Everything seems to be getting more expensive recently. The price of petrol and electricity has just been increased… again. And that’s just the beginning. Those two essential increases have a domino effect on most goods, with inevitable hikes in transport and food costs.
Already cash-strapped consumers have other increases to negotiate in the coming months thanks to the weakening Rand, which leads to increased inflation. Some of the affected goods include ARVs to vehicles, and just about everything in between.
Technology cost increases
Another crucial cost which is expected to rise is that of computer and tech equipment. Prices on laptop computers and accessories have already increased more than 15% on average this year and are expected to increase even further.

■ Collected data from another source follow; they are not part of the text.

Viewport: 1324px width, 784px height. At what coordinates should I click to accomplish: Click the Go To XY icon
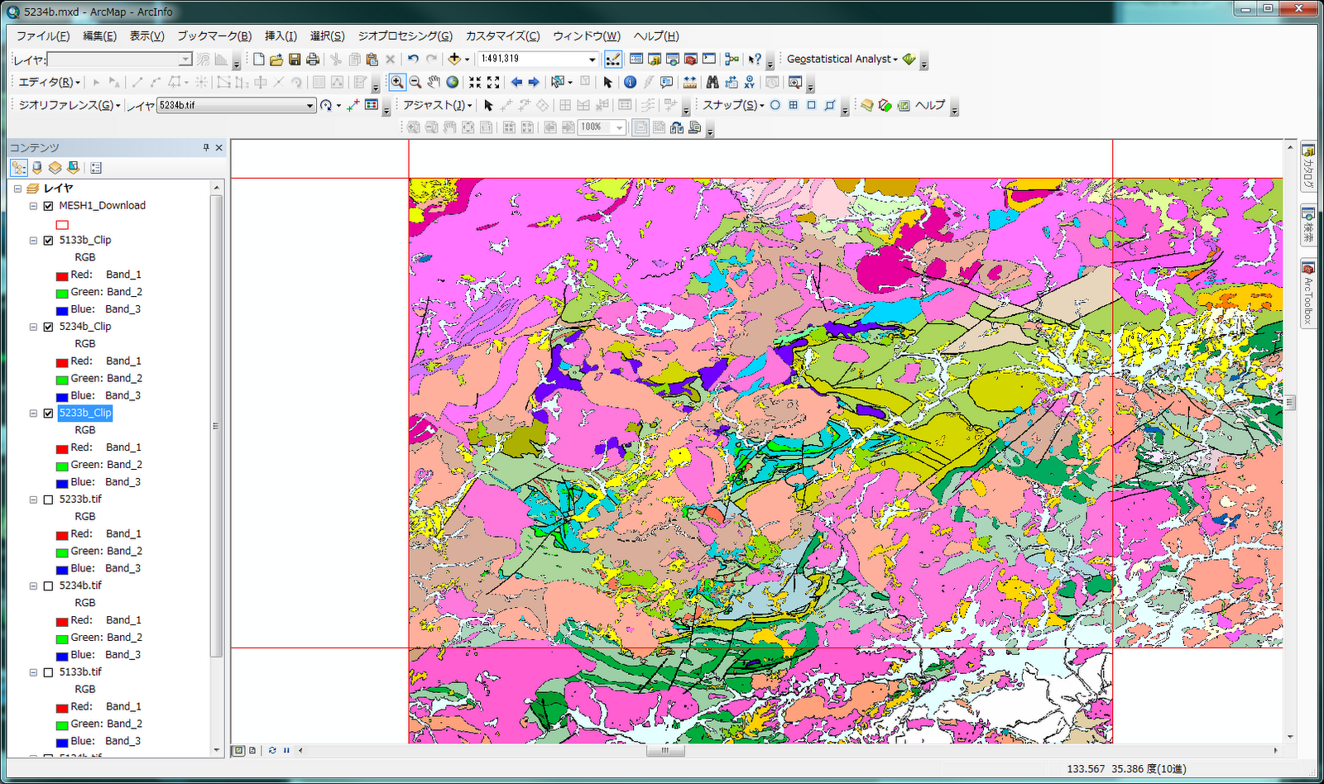click(749, 82)
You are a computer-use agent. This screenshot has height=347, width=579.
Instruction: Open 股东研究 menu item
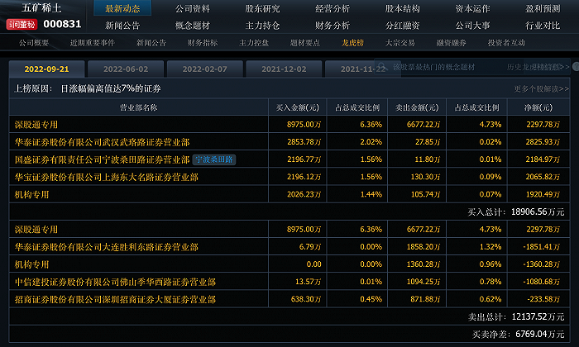[262, 8]
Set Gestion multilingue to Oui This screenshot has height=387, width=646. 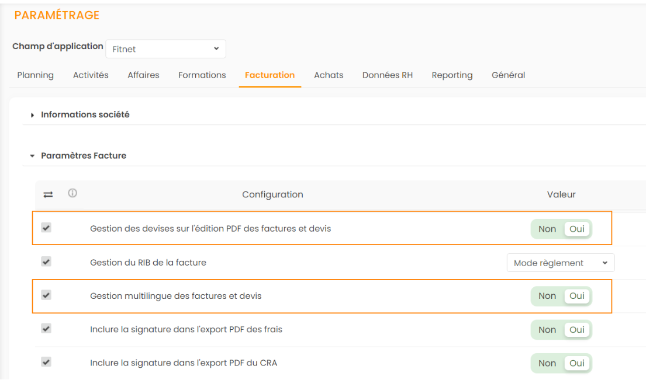point(577,296)
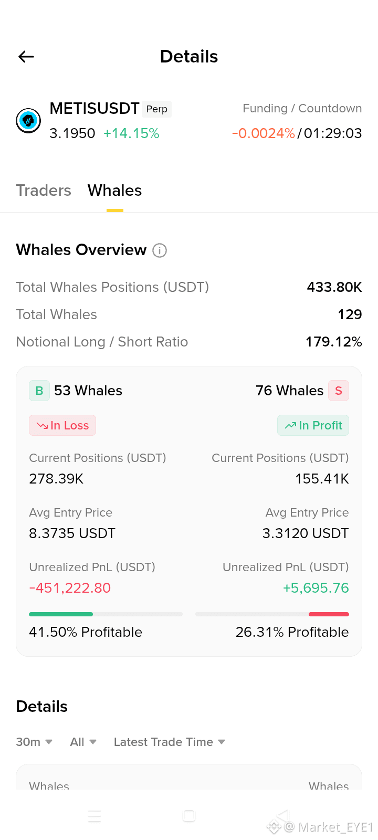Tap the red short profitable progress bar
This screenshot has height=840, width=378.
pos(329,614)
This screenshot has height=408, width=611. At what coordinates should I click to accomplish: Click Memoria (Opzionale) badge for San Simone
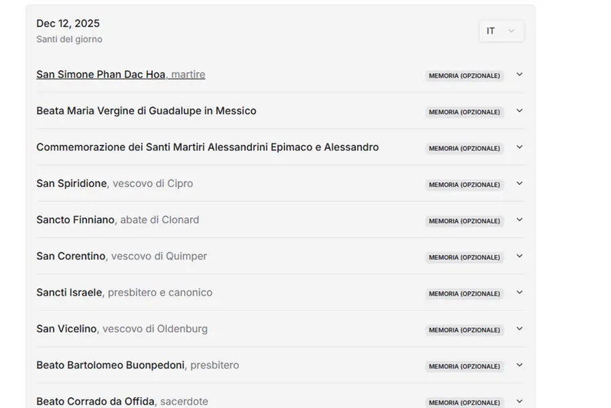(464, 75)
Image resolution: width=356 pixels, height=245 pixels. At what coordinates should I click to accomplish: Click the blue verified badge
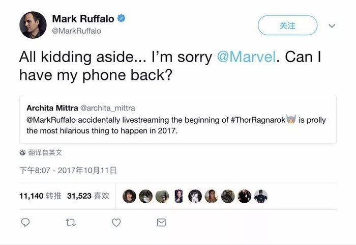pyautogui.click(x=122, y=19)
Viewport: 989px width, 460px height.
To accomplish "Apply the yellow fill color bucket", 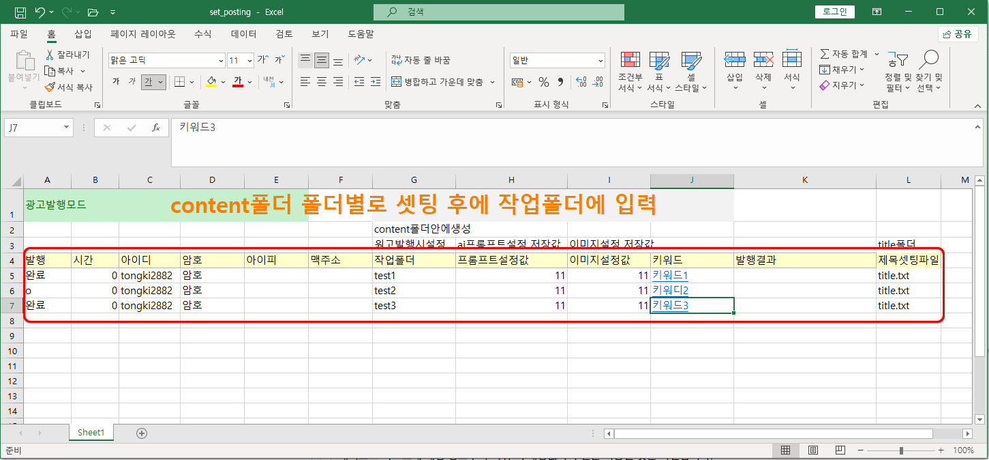I will pyautogui.click(x=211, y=82).
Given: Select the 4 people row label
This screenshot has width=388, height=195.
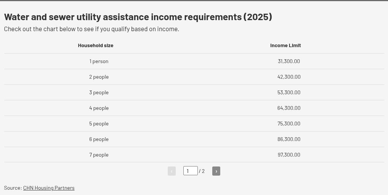Looking at the screenshot, I should (99, 108).
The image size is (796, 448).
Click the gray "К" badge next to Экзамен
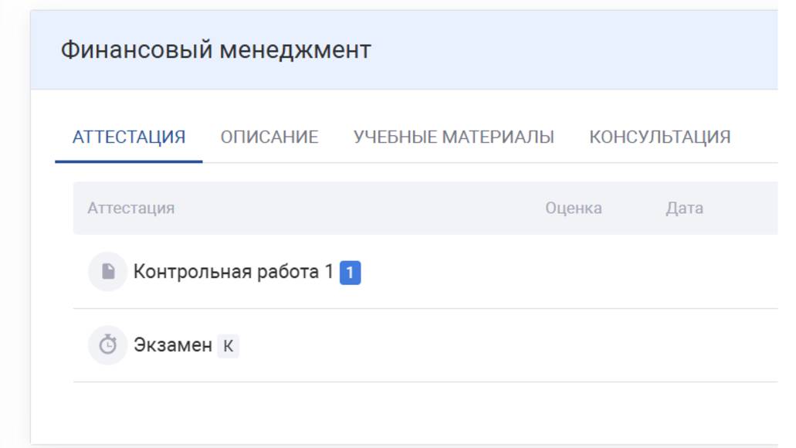(228, 346)
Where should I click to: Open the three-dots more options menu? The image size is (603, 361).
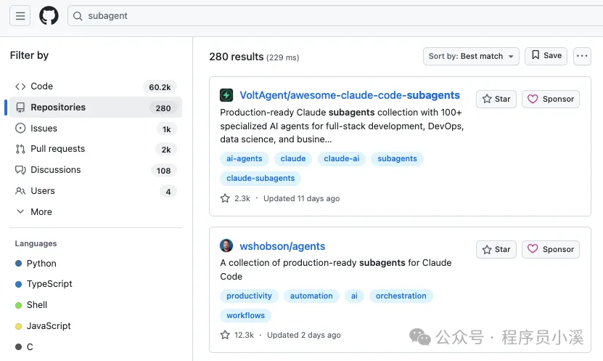click(x=582, y=56)
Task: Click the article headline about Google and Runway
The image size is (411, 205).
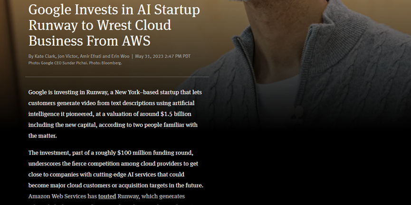Action: tap(114, 25)
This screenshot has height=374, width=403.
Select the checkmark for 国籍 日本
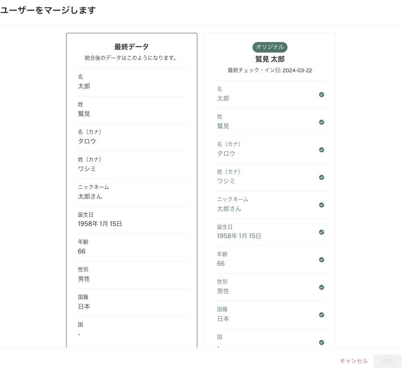pyautogui.click(x=322, y=315)
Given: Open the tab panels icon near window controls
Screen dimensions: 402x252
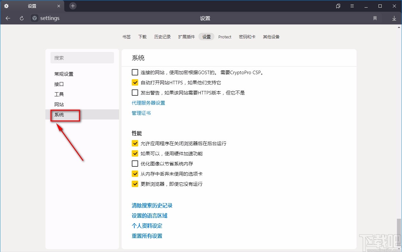Looking at the screenshot, I should (338, 6).
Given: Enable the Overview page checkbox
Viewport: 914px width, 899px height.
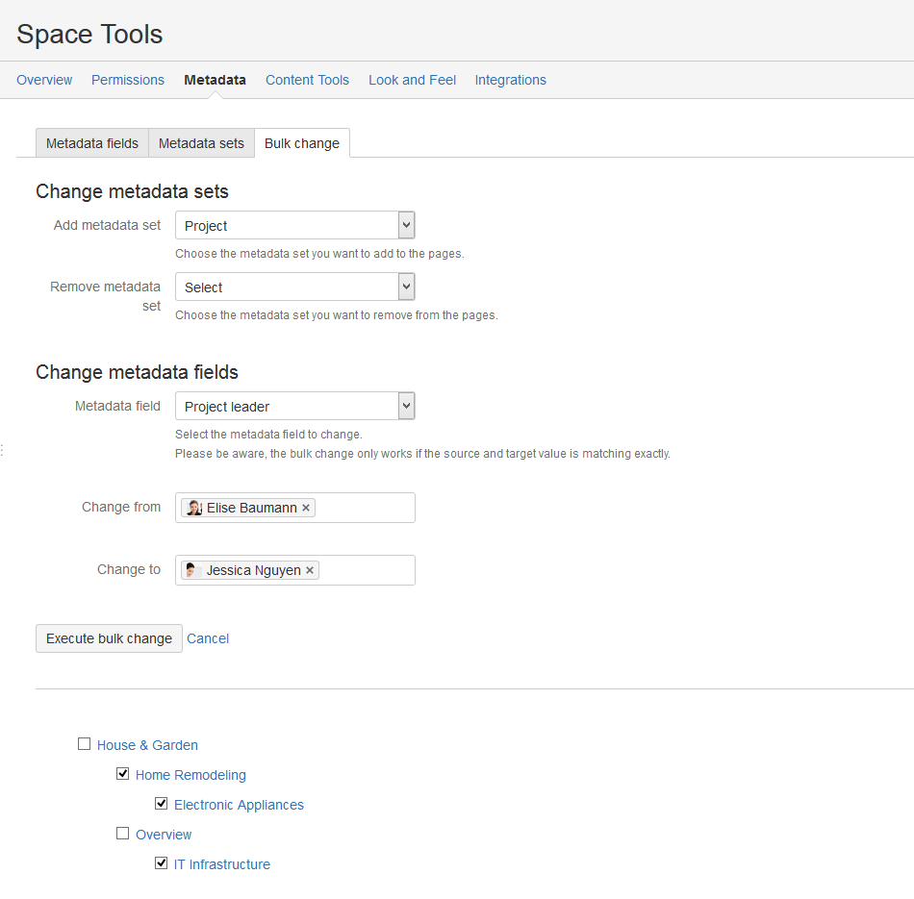Looking at the screenshot, I should pos(123,834).
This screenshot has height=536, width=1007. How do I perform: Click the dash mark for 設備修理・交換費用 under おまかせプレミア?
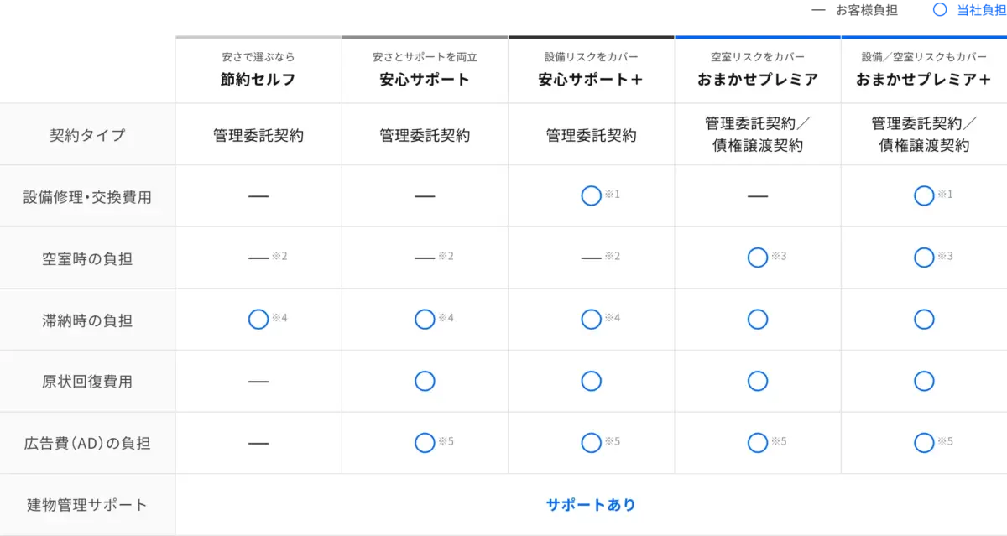(757, 196)
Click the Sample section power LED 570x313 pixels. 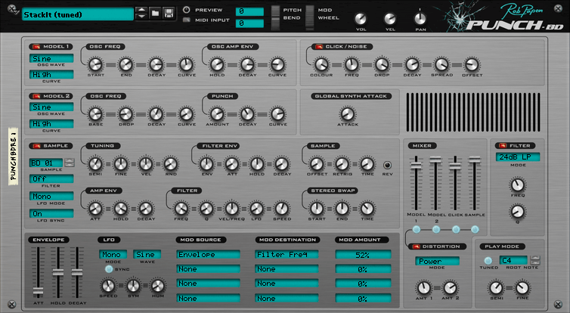pyautogui.click(x=34, y=145)
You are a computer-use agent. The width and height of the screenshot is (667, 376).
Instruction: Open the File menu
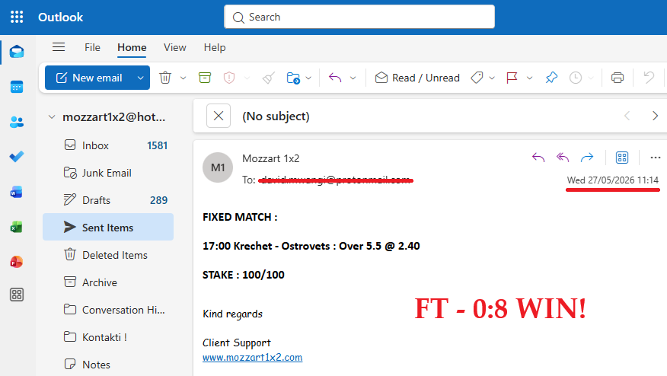click(92, 47)
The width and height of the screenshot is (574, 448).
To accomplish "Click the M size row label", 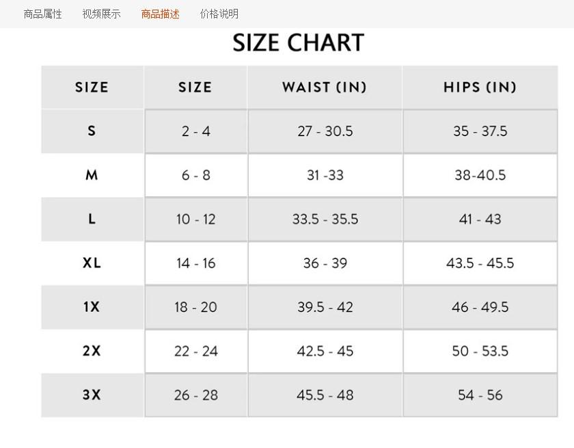I will pos(92,175).
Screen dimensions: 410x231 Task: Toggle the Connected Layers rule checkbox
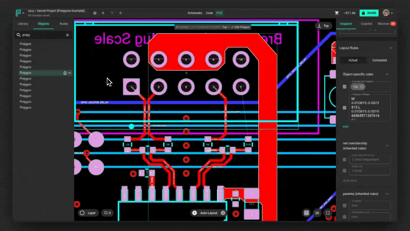(x=345, y=87)

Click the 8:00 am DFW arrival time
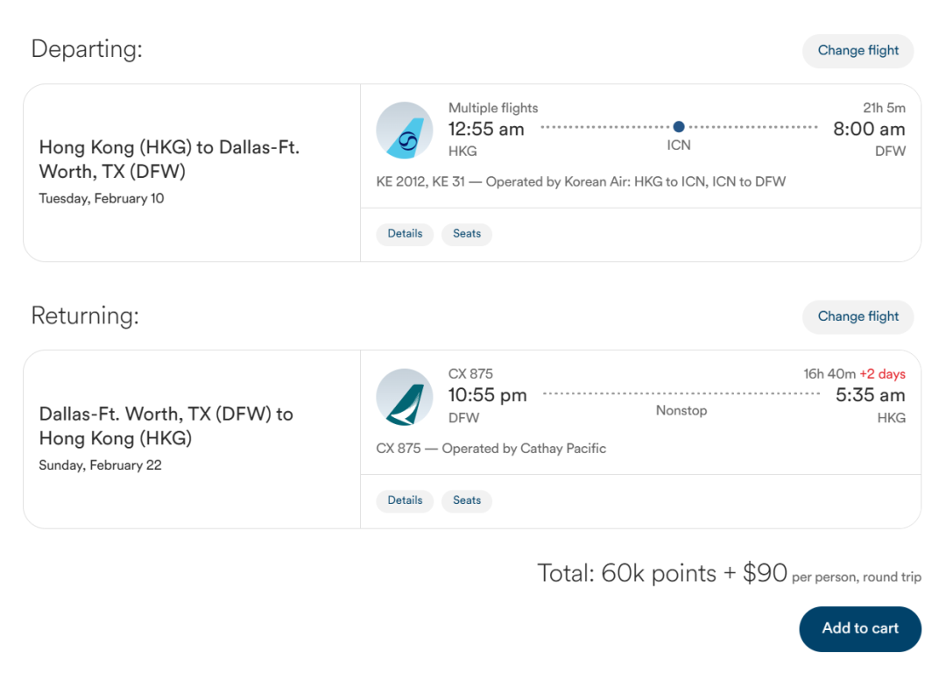868,130
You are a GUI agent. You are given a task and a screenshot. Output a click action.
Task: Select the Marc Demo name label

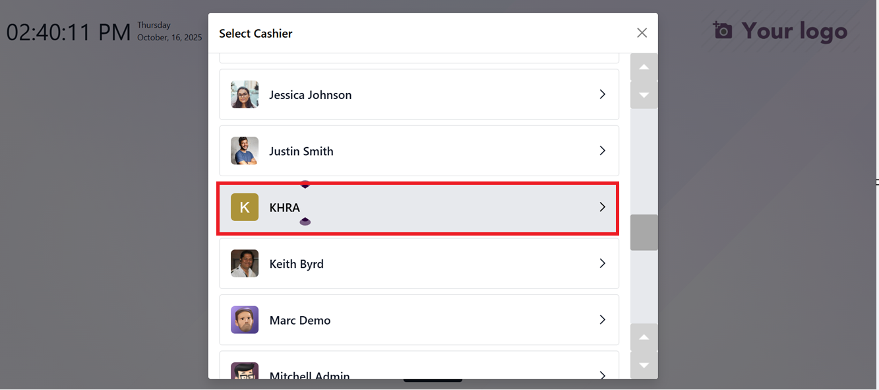300,320
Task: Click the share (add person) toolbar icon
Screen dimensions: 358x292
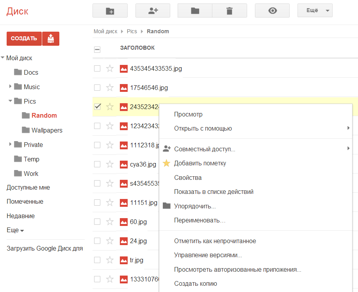Action: pyautogui.click(x=153, y=11)
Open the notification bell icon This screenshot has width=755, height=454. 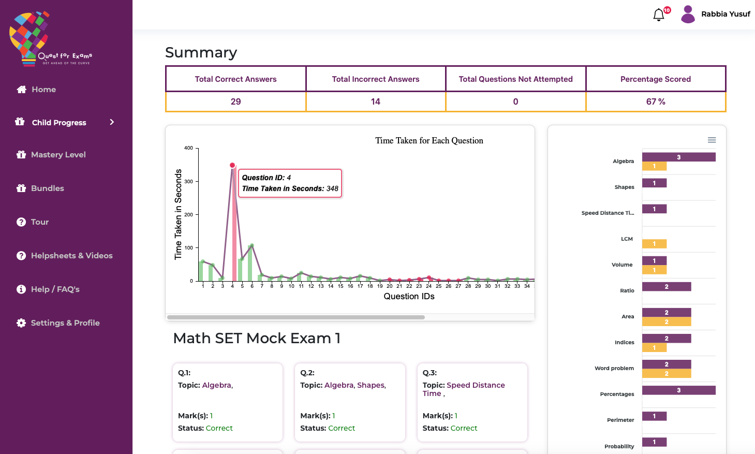[x=659, y=14]
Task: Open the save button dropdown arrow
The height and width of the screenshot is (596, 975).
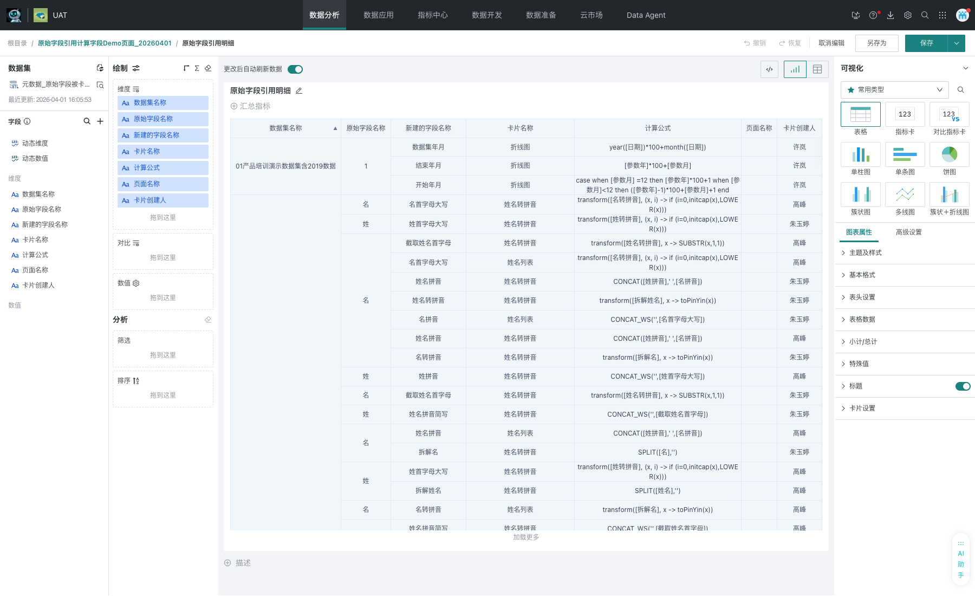Action: [x=957, y=43]
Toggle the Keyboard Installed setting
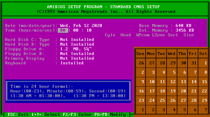Screen dimensions: 210x117 coord(72,63)
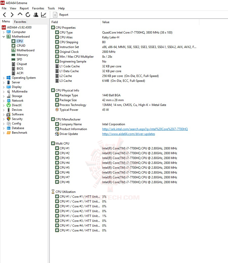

The prices of technological goods are almost always affected by fluctuations in the Dollar/Rand exchange rate.
“The Notebook Company has been forced to up its prices this year. Due to the weakness of the Rand against the Dollar each shipment of computer goods needs to be considered to see if a price hike is required,” The Notebook Company chief executive Christopher Riley said. “We don’t see the Rand improving any time soon, so the prices of certain computer products will remain considerably higher than last year. We just cannot absorb the weakness of the Rand.”
“Some computer stock is flown in – and some is shipped in. When products are flown in, it is easy for vendors to adjust their prices timeously.”
“But when they are shipped in the prices can be effected while the products are still at sea, meaning that computer vendors cannot always foresee higher costs. Vendors, in these instances, have to take a price knock until adjusting prices for the next shipment,” Riley says.
July will be a tough month for consumers. We’ll have to adjust to new constraints on our already slim wallets. Electricity for municipal customers has increased by 12.69% as from 1 July. South Africans, already feeling frustrated by ongoing load shedding – which is becoming increasingly difficult as the days become colder – will no doubt begin to feel more and more frustrated by Eskom’s woes. The 1st of July also saw a petrol increase of 44c, the third this year. According to the Department of Energy this increase was also due to the weakening of the Rand against the Dollar.
Mike Schussler, chief economist at economist.co.za, says South Africans have refrained from spending during these times with the economy showing signs of being subdued. “The plain fact is that the South African economy is being held back by power outages and large fuel price increases.” He said that while the actual petrol and diesel prices were well below last year’s levels, the massive hikes this year have hampered confidence and spending power. If you have been considering a new laptop, perhaps now is not the best time to think about upgrading your equipment – it might be more prudent to ride out the storm for now.
Ironically, July also marks National Savings Month, a campaign intended to encourage South Africans to save more of their money. With ever-increasing costs, South Africans will no doubt find it harder to do so.